Update the part of the data that opens with the line containing "Open the 一括操作 bulk actions dropdown" and closes with the end of the data: change "dropdown" to "menu" and leave everything else unchanged. Give back only that part, without the pictures.

(Item coordinate data)

(begin)

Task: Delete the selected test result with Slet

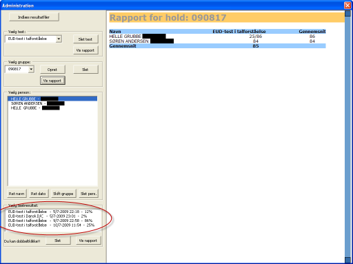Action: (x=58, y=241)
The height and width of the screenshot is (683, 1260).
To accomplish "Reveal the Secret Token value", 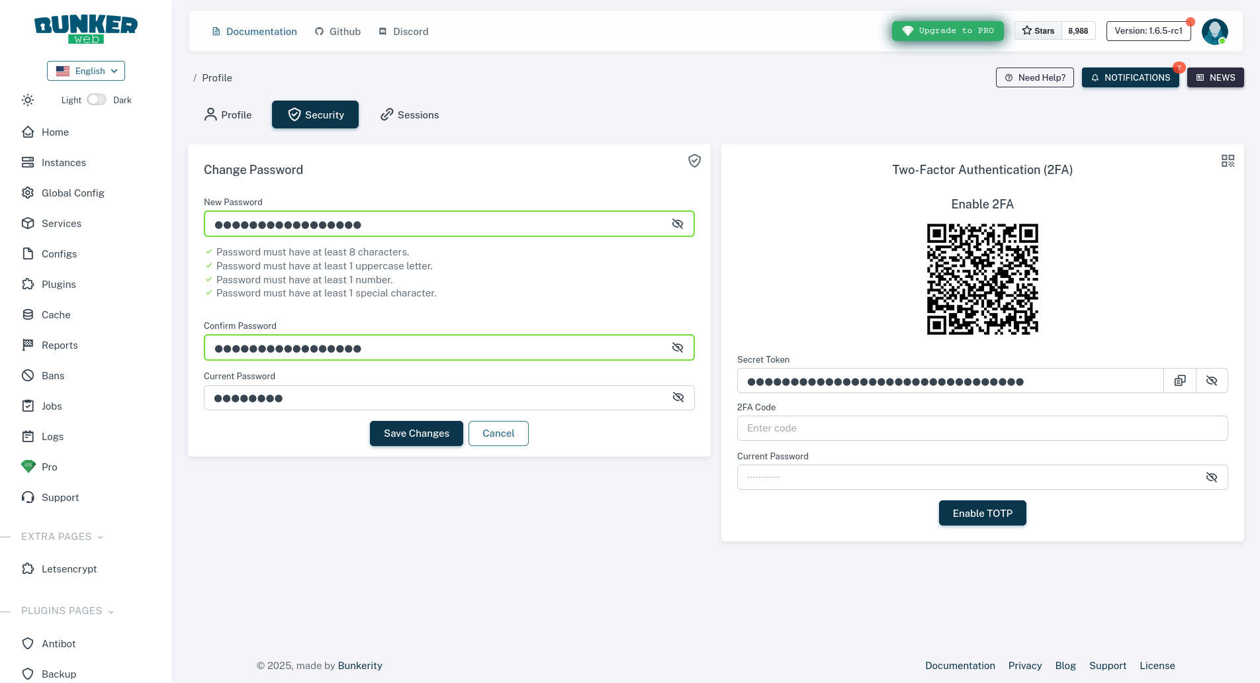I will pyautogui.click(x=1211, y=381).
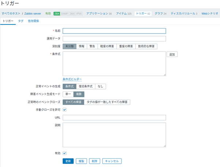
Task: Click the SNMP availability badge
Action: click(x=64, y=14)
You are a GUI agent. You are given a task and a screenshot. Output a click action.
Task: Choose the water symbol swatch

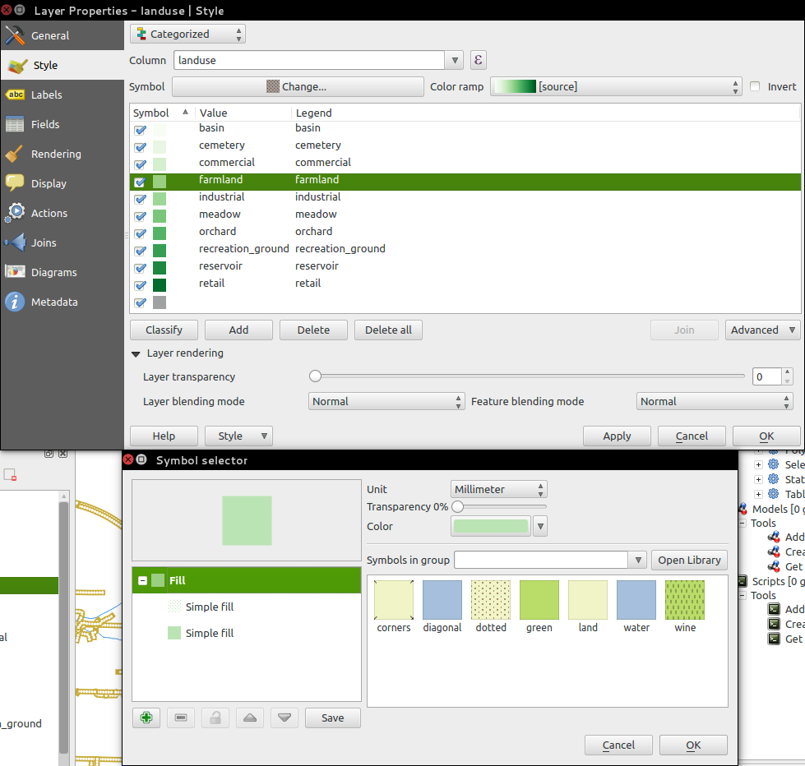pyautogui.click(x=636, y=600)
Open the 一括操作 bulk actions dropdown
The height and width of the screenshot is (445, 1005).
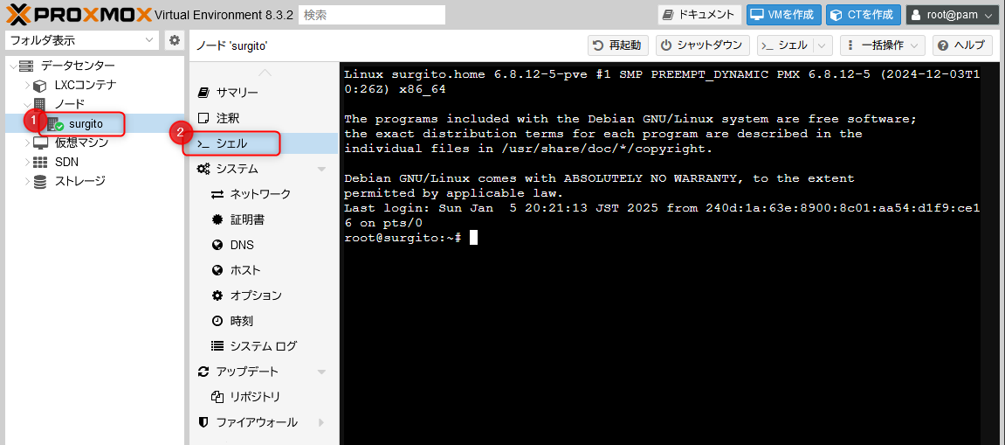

(end)

**Result of this exercise**:
Open the 一括操作 bulk actions menu
The height and width of the screenshot is (445, 1005).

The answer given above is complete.